Garanti'nin ocak 2011 itibariyle Kırklareli'ndeki operasyonları şöyle, 122 milyon TL kredi desteği vermişiz. Toplamda 9,4 milyon TL 293 KOSGEB kredisi vermişiz. 24 milyon TL mevduat verdik. 

Kent önderleri yeni projelerle ortaya çıkmalı

DÜNYA Gazetesi Başyazarı Osman Saffet Arolat

Ortak akıl toplantısında ortaya çıkan bazı sonuçlar var. URAK' ın 2007-2008 ve 2008-2009 yıllarında yaptığı "İllerarası Rekabetçilik Endeksi" araştırmasında Kırklareli 81 il arasında 28'nci sırada yer aldı. Yaşam kalitesinde 34'üncü sıradan 39'uncu sıraya düştü. Marka ve yenilikçilikte 39'dan 40.sıraya düştü.

Ticari beceri ve üretim potansiyelinde 29'uncu sıradan 39'uncu sıraya düştü. Erişilebilirlik açısından ise 21'inci sıradan 24'üncü sıraya düştü.
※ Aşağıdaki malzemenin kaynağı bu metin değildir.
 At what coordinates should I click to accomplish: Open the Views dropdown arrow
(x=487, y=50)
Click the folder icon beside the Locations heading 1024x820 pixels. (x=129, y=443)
Bu araştırma sonuçları ilin küçük  de olsa geriye gitttiğini ortaya çıkarıyor. Kentin önderleri ve yöneticileri yeni projelerle ortaya çıkarak kenti çok daha iyi duruma getirebilirler. Ortak akıl toplantısı sonuçlarına  göre il, hayvancılık, tarımsal sanayi ve kültür turizminde gelişme kaydedebilir. Hayvancılık ülke genelinde önemli bir gerileme gösterirken Kırklareli'nde gelişme gösteriyor. Bölgede kaba yem konusunda mutlaka bir şeyler yapılması gerektiği, sütte arz fazlası olduğu söyleniyor.

Sonuçlar  örgütlenmede bir dağınıklı olduğunu ortaya koyuyor. Hayvancılıkta ortak projelerin olması gerektiği vurgulanıyor. Kırklareli'nin kültür ve eko turizm konusunda gelişme göstereceği söyleniyor. TOBB'un Dereköy Sınır Kapısı'nı faaliyete geçirmesi gerektiği söyleniyor. Longoz ormanlarının  turizm potansiyelinden söz ediliyor. Kentin gelişmesinde bu hususlara dikkat edilmesi gerekiyor.